Milan kassiert rekordstrafen: verspätungen kosten millionen!

Der AC Milan hat sich in der aktuellen Saison eine beachtliche Summe an Strafen für übermäßige Verspätungen beim Einlaufen auf das Spielfeld eingehandelt. Während die Rossoneri auf dem Weg zum Scudetto sind, lasten hohe Geldbußen auf dem Verein – ein Verhalten, das selbst Max Allegri, bekannt für seine Disziplin, ins Grübeln bringt.

Die uhr tickt: maignan und rabiot als hauptverursacher

Die uhr tickt: maignan und rabiot als hauptverursacher

Ganze 132.000 Euro hat der italienische Fußballmeister bereits für die wiederholten Verstöße gegen die Spielbeginn-Regeln bezahlt.
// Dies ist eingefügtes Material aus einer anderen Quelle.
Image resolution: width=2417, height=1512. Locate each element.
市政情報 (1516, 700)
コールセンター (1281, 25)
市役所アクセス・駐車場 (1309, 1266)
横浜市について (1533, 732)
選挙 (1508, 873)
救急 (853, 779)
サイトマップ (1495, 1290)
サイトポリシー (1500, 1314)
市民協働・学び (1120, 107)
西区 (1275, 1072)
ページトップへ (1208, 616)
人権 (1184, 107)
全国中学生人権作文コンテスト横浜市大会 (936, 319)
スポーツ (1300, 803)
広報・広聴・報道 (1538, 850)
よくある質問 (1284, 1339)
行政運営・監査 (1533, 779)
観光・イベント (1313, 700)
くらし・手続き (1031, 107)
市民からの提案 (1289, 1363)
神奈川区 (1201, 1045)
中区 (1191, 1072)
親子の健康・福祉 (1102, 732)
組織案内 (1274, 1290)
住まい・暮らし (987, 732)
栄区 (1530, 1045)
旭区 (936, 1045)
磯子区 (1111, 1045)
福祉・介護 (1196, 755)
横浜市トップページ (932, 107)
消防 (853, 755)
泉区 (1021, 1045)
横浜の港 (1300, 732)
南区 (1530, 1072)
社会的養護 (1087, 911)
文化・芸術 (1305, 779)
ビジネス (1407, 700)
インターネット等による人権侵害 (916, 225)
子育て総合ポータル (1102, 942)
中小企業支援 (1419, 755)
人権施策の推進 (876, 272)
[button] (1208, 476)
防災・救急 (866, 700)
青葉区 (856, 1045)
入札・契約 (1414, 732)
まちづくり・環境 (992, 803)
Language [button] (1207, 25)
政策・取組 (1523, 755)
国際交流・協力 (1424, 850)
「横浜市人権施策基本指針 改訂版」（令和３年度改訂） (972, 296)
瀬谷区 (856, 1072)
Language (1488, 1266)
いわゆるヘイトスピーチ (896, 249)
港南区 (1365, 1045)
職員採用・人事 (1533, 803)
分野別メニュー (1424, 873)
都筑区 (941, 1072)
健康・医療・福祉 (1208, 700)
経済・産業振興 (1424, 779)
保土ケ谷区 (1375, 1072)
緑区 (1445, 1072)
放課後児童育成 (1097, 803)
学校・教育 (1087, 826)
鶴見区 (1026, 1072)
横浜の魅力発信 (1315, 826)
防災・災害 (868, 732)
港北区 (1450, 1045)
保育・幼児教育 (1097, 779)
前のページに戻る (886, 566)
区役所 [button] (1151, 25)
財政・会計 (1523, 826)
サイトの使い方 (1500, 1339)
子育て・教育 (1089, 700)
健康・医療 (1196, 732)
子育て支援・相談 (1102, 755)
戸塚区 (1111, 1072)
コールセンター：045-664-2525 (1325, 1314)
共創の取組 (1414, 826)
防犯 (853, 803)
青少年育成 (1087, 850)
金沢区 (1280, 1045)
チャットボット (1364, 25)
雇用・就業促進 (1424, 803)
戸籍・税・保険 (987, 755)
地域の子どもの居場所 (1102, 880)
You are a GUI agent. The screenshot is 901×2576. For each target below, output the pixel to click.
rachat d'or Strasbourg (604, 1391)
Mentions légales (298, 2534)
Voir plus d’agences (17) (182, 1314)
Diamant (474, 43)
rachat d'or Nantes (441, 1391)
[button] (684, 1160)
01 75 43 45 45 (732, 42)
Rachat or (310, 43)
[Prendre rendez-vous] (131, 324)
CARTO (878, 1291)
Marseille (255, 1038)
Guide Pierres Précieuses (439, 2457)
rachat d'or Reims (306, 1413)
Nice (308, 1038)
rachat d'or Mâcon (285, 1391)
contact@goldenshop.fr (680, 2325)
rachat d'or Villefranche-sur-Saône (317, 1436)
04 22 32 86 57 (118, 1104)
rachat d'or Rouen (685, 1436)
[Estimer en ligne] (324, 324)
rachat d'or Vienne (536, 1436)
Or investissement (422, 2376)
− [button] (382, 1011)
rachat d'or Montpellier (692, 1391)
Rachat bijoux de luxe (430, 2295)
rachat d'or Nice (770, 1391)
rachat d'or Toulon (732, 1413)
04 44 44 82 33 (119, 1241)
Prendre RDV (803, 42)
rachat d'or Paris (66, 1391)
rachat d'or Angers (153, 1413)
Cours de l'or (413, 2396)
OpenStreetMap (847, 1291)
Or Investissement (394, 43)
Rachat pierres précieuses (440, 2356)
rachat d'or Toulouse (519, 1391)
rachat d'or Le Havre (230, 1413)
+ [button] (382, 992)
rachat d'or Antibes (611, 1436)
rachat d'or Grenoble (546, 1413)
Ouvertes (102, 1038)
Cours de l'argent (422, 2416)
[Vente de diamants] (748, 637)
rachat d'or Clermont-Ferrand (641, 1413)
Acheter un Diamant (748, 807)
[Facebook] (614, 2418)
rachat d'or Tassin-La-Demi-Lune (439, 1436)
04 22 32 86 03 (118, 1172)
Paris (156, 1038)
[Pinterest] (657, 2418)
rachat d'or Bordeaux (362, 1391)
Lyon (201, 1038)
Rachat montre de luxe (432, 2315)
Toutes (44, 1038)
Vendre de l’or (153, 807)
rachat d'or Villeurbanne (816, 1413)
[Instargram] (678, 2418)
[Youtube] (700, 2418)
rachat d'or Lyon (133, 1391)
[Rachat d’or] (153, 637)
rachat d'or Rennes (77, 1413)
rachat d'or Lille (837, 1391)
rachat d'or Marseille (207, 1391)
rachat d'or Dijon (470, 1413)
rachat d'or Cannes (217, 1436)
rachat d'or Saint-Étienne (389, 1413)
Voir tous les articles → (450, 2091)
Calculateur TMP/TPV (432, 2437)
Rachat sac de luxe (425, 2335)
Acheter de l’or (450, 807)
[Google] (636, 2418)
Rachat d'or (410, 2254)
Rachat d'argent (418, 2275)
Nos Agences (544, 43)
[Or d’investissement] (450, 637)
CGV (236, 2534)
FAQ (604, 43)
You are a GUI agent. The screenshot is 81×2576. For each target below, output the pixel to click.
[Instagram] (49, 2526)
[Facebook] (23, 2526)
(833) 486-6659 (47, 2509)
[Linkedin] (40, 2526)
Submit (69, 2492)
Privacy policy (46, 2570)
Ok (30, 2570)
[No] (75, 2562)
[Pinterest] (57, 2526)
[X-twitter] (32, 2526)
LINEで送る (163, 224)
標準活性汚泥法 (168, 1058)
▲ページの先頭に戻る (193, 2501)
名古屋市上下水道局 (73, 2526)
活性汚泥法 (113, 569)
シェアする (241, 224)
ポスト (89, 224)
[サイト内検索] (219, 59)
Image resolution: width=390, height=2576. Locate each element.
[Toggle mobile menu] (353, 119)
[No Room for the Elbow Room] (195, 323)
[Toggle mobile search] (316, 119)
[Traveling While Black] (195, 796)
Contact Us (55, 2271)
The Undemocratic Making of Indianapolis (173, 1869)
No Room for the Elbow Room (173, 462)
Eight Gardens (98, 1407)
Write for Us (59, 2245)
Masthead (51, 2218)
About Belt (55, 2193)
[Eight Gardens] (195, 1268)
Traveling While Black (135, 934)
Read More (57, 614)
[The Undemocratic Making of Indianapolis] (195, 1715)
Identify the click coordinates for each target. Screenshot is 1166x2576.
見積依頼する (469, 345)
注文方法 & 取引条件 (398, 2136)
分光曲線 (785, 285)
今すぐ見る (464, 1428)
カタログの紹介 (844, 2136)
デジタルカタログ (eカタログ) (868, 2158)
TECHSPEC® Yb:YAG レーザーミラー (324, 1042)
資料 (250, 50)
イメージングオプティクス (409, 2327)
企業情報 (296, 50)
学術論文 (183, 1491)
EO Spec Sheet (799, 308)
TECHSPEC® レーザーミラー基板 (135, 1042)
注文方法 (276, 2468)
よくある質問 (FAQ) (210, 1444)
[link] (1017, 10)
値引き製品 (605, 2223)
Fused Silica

Besonders hervorzuheben sind die wiederholten Verspätungen von Torwart Gianluigi Donnarumma (der hier fälschlicherweise als Maignan bezeichnet wurde – ein Fehler, der sich in der ursprünglichen Meldung eingeschlichen hat) und Mittelfeldspieler Rabiot. Die Strafen resultieren aus Verspätungen bei Spielbeginn und in der Halbzeitpause, wobei die “recidiva reiterata continuata” – also die wiederholte und fortgesetzte Wiederholung – besonders teuer zu Buche schlägt.

Die Analyse der ersten Halbzeit und die Vorbereitung auf die zweite dauerten offenbar zu lange, und es wirft Fragen auf, ob möglicherweise eine Art Taktik dahinter steckt – oder schlichtweg eine mangelnde Pünktlichkeit. Der Como ist mit 21.000 Euro zwar die zweitteuerste Mannschaft, aber der Abstand zum Milan ist immens. Eine Angewohnheit, die sich in zahlreichen Partien in dieser Saison wiederholte, darunter Lecce-Milan (4.000 Euro), Milan-Bologna (5.000), Udinese-Milan (3.000) und viele mehr.

Ein kurioser Moment fiel im Spiel gegen Rom auf, als Schiedsrichter Colombo Maignan mehrfach aufforderte, die Treppe des Stadions zu verlassen, um den Spielbeginn nicht weiter zu verzögern. “Maignan, wir warten auf euch, wir liegen im Rückstand!”, rief Colombo. Maignans Antwort: “Wir sind zu sechst…”. Mancini, mit einem Augenzwinkern, kommentierte: “Entweder eine Strafe, oder sie starten mit 0:1!”

Die Strategien, die hier angewendet werden, erinnern an den ehemaligen Roma-Trainer José Mourinho, der angeblich einmal die zweite Halbzeit eines Spiels Benfica gegen Real Madrid verzögerte, um die Champions-League-Tabelle im Blick zu haben. Auch wenn Mourinho dies später dementierte, ist die Parallele unverkennbar.

Aber wo landen die gesammelten Gelder? Ein Großteil geht an die Lega, die sie für soziale Zwecke einsetzt. Die internen Strafen, die für verspätetes Erscheinen zum Training oder Regelverstöße verhängt werden, fließen hingegen – zumindest teilweise – in die Vereinskasse. Ein besonderes Highlight: ein luxuriöses Dinner im Hotel Gallia, finanziert durch die “Strafenfonds”, an dem rund 70 Personen teilnahmen – von Spielern über Trainer bis hin zu Magazinieren und Managern. Der Rechnungsbetrag dürfte das eine oder andere Stirnrunzeln verursachen.

Max Allegri kann sich also darauf verlassen, dass er in Zukunft einen teuren toskanischen Wein bestellen kann, ohne allzu tief in die Tasche greifen zu müssen. Doch eines ist gewiss: Werden die Milan-Stars weiterhin so langsam in die Saison gehen, wird die Kasse des Vereins weiterhin leiden. Und das, obwohl die Sieben Siege, zwei Unentschieden und zwei Niederlagen auf dem Konto sprechen.